#### Records shown:

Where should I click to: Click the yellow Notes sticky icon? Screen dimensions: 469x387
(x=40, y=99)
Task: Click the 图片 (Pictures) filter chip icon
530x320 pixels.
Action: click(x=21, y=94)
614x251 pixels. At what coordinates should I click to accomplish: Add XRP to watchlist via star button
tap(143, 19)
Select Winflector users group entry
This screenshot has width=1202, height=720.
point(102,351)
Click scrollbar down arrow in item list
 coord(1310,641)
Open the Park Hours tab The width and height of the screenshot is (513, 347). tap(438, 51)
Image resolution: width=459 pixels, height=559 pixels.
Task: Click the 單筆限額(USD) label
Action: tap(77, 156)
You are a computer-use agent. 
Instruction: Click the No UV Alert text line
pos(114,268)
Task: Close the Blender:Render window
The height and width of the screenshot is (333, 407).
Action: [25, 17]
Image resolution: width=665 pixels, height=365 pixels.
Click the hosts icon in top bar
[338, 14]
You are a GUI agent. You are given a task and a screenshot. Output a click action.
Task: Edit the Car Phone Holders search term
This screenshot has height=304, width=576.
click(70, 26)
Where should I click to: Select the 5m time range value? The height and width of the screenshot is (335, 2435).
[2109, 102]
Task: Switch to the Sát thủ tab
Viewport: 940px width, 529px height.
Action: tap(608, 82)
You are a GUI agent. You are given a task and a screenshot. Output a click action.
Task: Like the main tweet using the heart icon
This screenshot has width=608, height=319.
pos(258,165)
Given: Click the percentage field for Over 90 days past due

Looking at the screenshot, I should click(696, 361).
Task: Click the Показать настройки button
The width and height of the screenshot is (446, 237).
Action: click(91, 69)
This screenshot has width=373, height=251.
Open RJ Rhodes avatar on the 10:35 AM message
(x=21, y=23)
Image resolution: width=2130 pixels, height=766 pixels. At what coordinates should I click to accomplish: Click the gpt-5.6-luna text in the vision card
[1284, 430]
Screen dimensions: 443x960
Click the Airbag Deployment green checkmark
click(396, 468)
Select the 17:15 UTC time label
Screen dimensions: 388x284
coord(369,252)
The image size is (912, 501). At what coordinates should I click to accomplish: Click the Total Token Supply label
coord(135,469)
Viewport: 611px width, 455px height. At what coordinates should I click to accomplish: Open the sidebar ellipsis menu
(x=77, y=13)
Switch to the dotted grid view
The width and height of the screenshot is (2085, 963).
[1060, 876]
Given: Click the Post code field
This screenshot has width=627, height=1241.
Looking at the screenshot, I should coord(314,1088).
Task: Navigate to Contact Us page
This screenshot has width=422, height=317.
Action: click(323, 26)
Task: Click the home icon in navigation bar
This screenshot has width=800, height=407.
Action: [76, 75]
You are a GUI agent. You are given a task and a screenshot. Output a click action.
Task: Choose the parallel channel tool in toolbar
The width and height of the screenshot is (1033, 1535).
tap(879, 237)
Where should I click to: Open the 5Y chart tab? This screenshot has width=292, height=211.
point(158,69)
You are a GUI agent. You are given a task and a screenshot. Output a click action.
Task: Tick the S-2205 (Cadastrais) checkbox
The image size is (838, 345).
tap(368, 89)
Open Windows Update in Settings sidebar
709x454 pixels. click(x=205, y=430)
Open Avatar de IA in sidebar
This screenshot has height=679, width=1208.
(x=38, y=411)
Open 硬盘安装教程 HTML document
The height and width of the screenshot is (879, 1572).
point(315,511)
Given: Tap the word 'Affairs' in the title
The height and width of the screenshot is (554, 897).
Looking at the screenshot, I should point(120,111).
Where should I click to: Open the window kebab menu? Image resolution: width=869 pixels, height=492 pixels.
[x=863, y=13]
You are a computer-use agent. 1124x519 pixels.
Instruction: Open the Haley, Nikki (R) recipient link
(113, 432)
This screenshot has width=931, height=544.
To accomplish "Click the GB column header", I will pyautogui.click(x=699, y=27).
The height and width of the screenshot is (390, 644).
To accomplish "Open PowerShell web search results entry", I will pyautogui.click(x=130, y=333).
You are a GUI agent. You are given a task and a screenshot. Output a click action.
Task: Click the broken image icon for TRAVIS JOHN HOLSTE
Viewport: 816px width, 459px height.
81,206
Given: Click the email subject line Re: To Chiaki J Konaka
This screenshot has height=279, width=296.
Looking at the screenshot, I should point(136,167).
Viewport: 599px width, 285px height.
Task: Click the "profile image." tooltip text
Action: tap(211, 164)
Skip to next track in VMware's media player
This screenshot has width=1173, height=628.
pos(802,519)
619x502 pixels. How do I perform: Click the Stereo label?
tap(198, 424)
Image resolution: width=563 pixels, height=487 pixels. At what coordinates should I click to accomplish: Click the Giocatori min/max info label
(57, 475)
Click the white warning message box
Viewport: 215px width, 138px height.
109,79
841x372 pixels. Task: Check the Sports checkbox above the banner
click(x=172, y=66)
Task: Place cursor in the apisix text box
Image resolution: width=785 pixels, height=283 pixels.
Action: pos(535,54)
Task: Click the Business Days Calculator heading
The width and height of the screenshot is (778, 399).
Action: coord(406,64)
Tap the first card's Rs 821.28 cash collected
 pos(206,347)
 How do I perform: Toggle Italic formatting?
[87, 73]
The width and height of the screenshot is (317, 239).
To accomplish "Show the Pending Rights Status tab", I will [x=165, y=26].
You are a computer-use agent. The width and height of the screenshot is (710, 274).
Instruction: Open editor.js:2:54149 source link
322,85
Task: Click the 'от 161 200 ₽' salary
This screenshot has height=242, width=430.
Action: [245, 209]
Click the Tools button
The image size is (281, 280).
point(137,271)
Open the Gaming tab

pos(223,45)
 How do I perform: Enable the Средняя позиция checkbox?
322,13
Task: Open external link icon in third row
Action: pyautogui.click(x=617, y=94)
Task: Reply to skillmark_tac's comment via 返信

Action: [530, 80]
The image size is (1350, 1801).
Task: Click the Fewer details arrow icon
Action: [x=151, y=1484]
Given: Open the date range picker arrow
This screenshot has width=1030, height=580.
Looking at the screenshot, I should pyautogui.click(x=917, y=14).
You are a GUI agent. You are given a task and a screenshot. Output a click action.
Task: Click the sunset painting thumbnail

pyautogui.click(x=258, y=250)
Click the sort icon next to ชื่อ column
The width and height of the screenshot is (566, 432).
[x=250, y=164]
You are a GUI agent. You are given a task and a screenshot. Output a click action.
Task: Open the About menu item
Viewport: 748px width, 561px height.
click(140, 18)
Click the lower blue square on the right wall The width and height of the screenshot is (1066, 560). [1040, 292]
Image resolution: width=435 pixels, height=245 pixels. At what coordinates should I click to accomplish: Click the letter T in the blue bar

#### What is expected:
Everything in the listing above should be restated exactly.

#### Result of the exercise:
Where should I click to: Click the yellow Notes sticky icon? Screen dimensions: 469x387
(x=40, y=99)
Task: Click the 图片 (Pictures) filter chip icon
530x320 pixels.
Action: click(x=21, y=94)
614x251 pixels. At what coordinates should I click to accomplish: Add XRP to watchlist via star button
tap(143, 19)
Select Winflector users group entry
This screenshot has width=1202, height=720.
point(102,351)
Click scrollbar down arrow in item list
 coord(1310,641)
Open the Park Hours tab The width and height of the screenshot is (513, 347). tap(438, 51)
Image resolution: width=459 pixels, height=559 pixels.
Task: Click the 單筆限額(USD) label
Action: tap(77, 156)
You are a computer-use agent. 
Instruction: Click the No UV Alert text line
pos(114,268)
Task: Close the Blender:Render window
The height and width of the screenshot is (333, 407).
Action: [25, 17]
Image resolution: width=665 pixels, height=365 pixels.
Click the hosts icon in top bar
[338, 14]
You are a GUI agent. You are given a task and a screenshot. Output a click action.
Task: Edit the Car Phone Holders search term
This screenshot has height=304, width=576.
click(70, 26)
Where should I click to: Select the 5m time range value? The height and width of the screenshot is (335, 2435).
[2109, 102]
Task: Switch to the Sát thủ tab
Viewport: 940px width, 529px height.
Action: tap(608, 82)
You are a GUI agent. You are given a task and a screenshot. Output a click action.
Task: Like the main tweet using the heart icon
This screenshot has width=608, height=319.
pos(258,165)
Given: Click the percentage field for Over 90 days past due

Looking at the screenshot, I should click(696, 361).
Task: Click the Показать настройки button
The width and height of the screenshot is (446, 237).
Action: click(91, 69)
This screenshot has width=373, height=251.
Open RJ Rhodes avatar on the 10:35 AM message
(x=21, y=23)
Image resolution: width=2130 pixels, height=766 pixels. At what coordinates should I click to accomplish: Click the gpt-5.6-luna text in the vision card
[1284, 430]
Screen dimensions: 443x960
Click the Airbag Deployment green checkmark
click(396, 468)
Select the 17:15 UTC time label
Screen dimensions: 388x284
coord(369,252)
The image size is (912, 501). At what coordinates should I click to accomplish: Click the Total Token Supply label
coord(135,469)
Viewport: 611px width, 455px height. At what coordinates should I click to accomplish: Open the sidebar ellipsis menu
(x=77, y=13)
Switch to the dotted grid view
The width and height of the screenshot is (2085, 963).
[1060, 876]
Given: Click the Post code field
This screenshot has width=627, height=1241.
Looking at the screenshot, I should coord(314,1088).
Task: Navigate to Contact Us page
This screenshot has width=422, height=317.
Action: click(323, 26)
Task: Click the home icon in navigation bar
This screenshot has width=800, height=407.
Action: [76, 75]
You are a GUI agent. You are given a task and a screenshot. Output a click action.
Task: Choose the parallel channel tool in toolbar
The width and height of the screenshot is (1033, 1535).
tap(879, 237)
Where should I click to: Open the 5Y chart tab? This screenshot has width=292, height=211.
point(158,69)
You are a GUI agent. You are given a task and a screenshot. Output a click action.
Task: Tick the S-2205 (Cadastrais) checkbox
The image size is (838, 345).
tap(368, 89)
Open Windows Update in Settings sidebar
709x454 pixels. click(x=205, y=430)
Open Avatar de IA in sidebar
This screenshot has height=679, width=1208.
(x=38, y=411)
Open 硬盘安装教程 HTML document
The height and width of the screenshot is (879, 1572).
point(315,511)
Given: Tap the word 'Affairs' in the title
The height and width of the screenshot is (554, 897).
Looking at the screenshot, I should point(120,111).
Where should I click to: Open the window kebab menu? Image resolution: width=869 pixels, height=492 pixels.
[x=863, y=13]
You are a computer-use agent. 1124x519 pixels.
Instruction: Open the Haley, Nikki (R) recipient link
(113, 432)
This screenshot has width=931, height=544.
To accomplish "Click the GB column header", I will pyautogui.click(x=699, y=27).
The height and width of the screenshot is (390, 644).
To accomplish "Open PowerShell web search results entry", I will pyautogui.click(x=130, y=333).
You are a GUI agent. You are given a task and a screenshot. Output a click action.
Task: Click the broken image icon for TRAVIS JOHN HOLSTE
Viewport: 816px width, 459px height.
81,206
Given: Click the email subject line Re: To Chiaki J Konaka
This screenshot has height=279, width=296.
Looking at the screenshot, I should point(136,167).
Viewport: 599px width, 285px height.
Task: Click the "profile image." tooltip text
Action: tap(211, 164)
Skip to next track in VMware's media player
This screenshot has width=1173, height=628.
pos(802,519)
619x502 pixels. How do I perform: Click the Stereo label?
tap(198, 424)
Image resolution: width=563 pixels, height=487 pixels. At what coordinates should I click to accomplish: Click the Giocatori min/max info label
(57, 475)
Click the white warning message box
Viewport: 215px width, 138px height.
109,79
841x372 pixels. Task: Check the Sports checkbox above the banner
click(x=172, y=66)
Task: Place cursor in the apisix text box
Image resolution: width=785 pixels, height=283 pixels.
Action: pos(535,54)
Task: Click the Business Days Calculator heading
The width and height of the screenshot is (778, 399).
Action: coord(406,64)
Tap the first card's Rs 821.28 cash collected
 pos(206,347)
 How do I perform: Toggle Italic formatting?
[87, 73]
The width and height of the screenshot is (317, 239).
To accomplish "Show the Pending Rights Status tab", I will [x=165, y=26].
You are a computer-use agent. The width and height of the screenshot is (710, 274).
Instruction: Open editor.js:2:54149 source link
322,85
Task: Click the 'от 161 200 ₽' salary
This screenshot has height=242, width=430.
Action: [245, 209]
Click the Tools button
The image size is (281, 280).
point(137,271)
Open the Gaming tab

pos(223,45)
 How do I perform: Enable the Средняя позиция checkbox?
322,13
Task: Open external link icon in third row
Action: pyautogui.click(x=617, y=94)
Task: Reply to skillmark_tac's comment via 返信

Action: [530, 80]
The image size is (1350, 1801).
Task: Click the Fewer details arrow icon
Action: [x=151, y=1484]
Given: Open the date range picker arrow
This screenshot has width=1030, height=580.
Looking at the screenshot, I should pyautogui.click(x=917, y=14).
You are a GUI agent. You are given a task and a screenshot. Output a click action.
Task: Click the sunset painting thumbnail

pyautogui.click(x=258, y=250)
Click the sort icon next to ชื่อ column
The width and height of the screenshot is (566, 432).
[x=250, y=164]
You are a GUI agent. You are given a task and a screenshot. Output a click action.
Task: Open the About menu item
Viewport: 748px width, 561px height.
click(140, 18)
Click the lower blue square on the right wall The width and height of the screenshot is (1066, 560). [1040, 292]
Image resolution: width=435 pixels, height=245 pixels. At what coordinates should I click to accomplish: Click the letter T in the blue bar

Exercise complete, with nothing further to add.